What is being asked> Return every record below exactly; leave out the images.

Records drawn from a dataset
═══

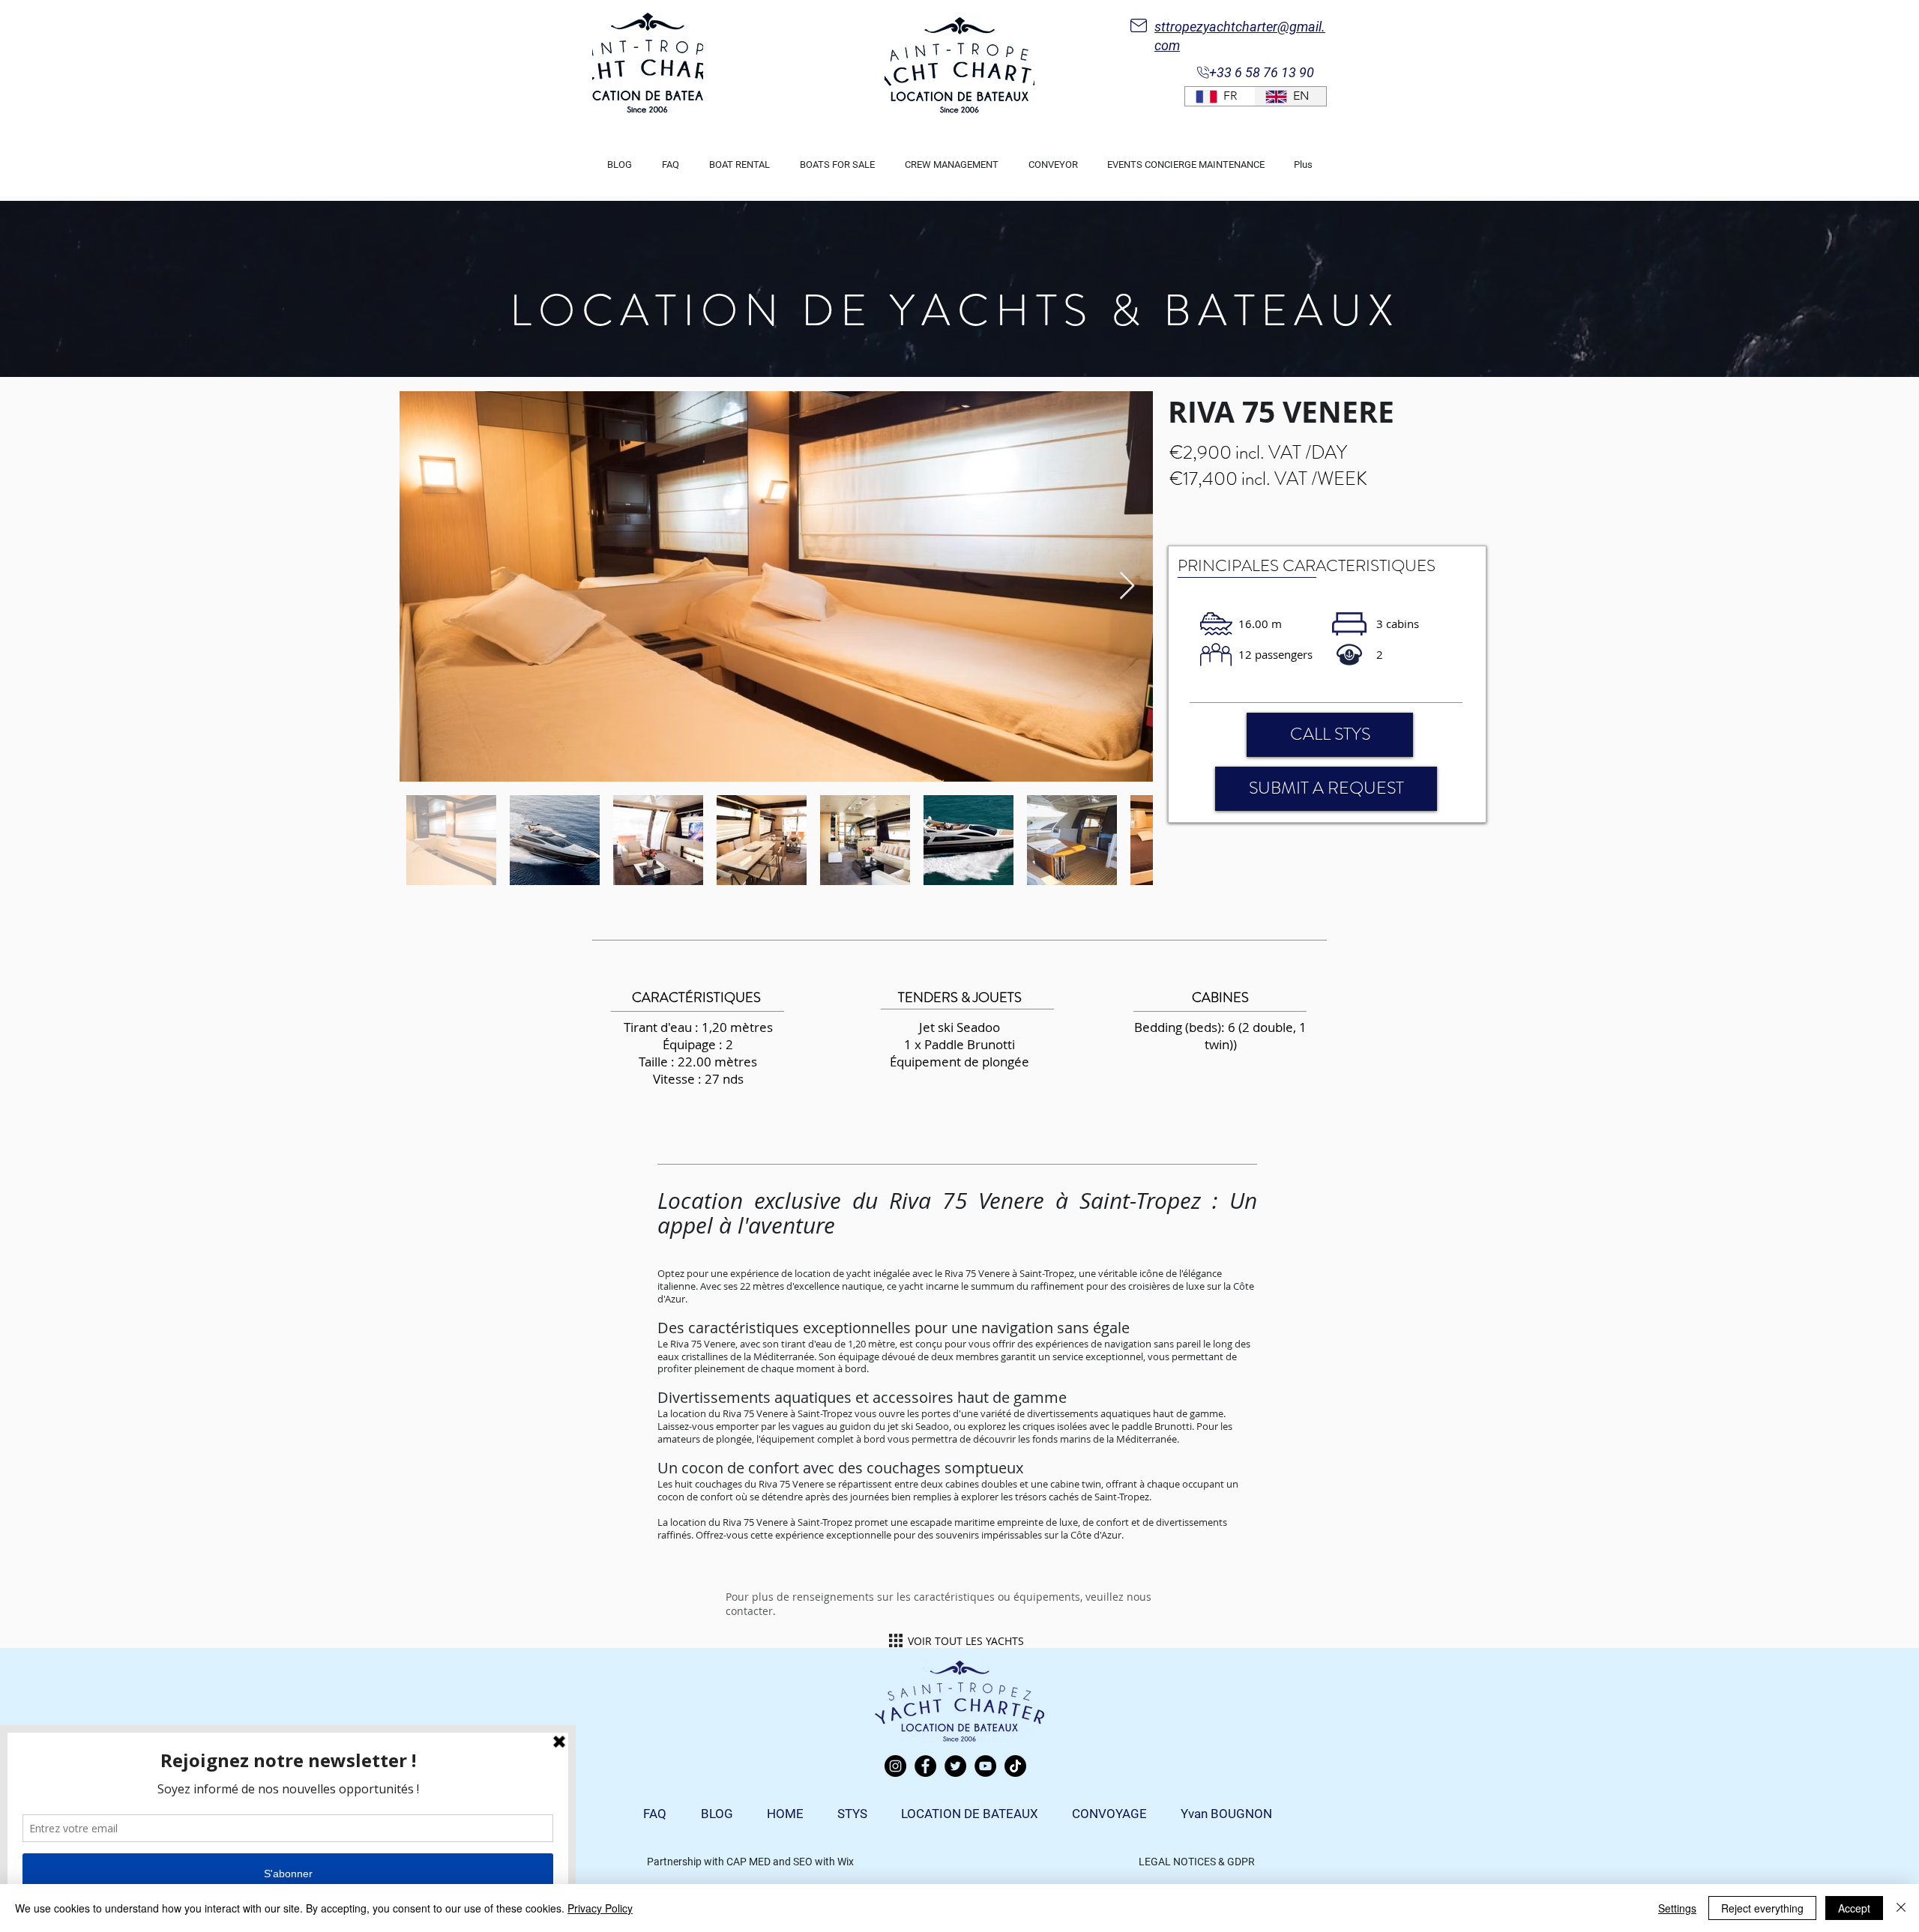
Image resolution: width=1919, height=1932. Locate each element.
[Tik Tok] (1015, 1766)
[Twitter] (955, 1766)
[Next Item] (1127, 586)
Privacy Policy (600, 1908)
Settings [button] (1677, 1908)
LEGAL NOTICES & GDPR (1197, 1862)
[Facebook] (925, 1766)
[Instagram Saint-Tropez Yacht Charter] (895, 1766)
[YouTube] (985, 1766)
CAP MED (748, 1862)
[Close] (1901, 1908)
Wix (845, 1862)
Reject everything (1762, 1908)
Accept (1854, 1908)
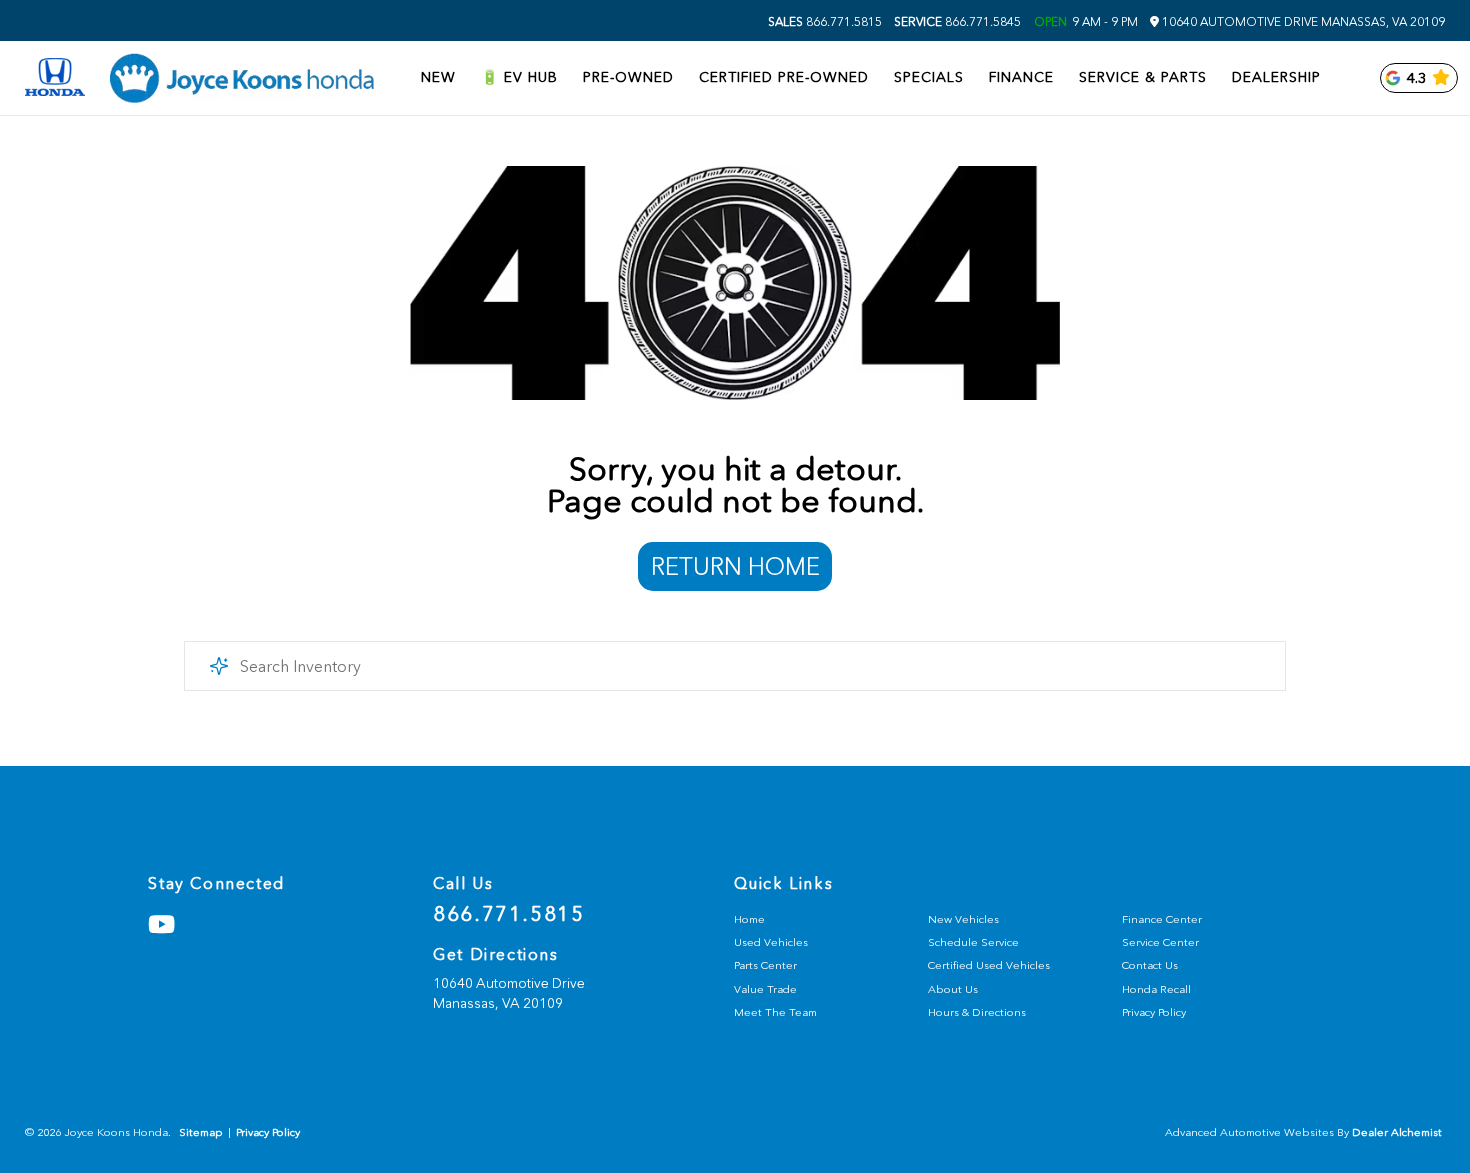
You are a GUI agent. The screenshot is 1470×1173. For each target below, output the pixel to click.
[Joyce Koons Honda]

═══

Completed task>
Image resolution: width=1919, height=1932. Locate each element.
[Tik Tok] (1015, 1766)
[Twitter] (955, 1766)
[Next Item] (1127, 586)
Privacy Policy (600, 1908)
Settings [button] (1677, 1908)
LEGAL NOTICES & GDPR (1197, 1862)
[Facebook] (925, 1766)
[Instagram Saint-Tropez Yacht Charter] (895, 1766)
[YouTube] (985, 1766)
CAP MED (748, 1862)
[Close] (1901, 1908)
Wix (845, 1862)
Reject everything (1762, 1908)
Accept (1854, 1908)
You are a GUI agent. The screenshot is 1470×1173. For each target below, output the pixel to click.
[Joyce Koons Honda]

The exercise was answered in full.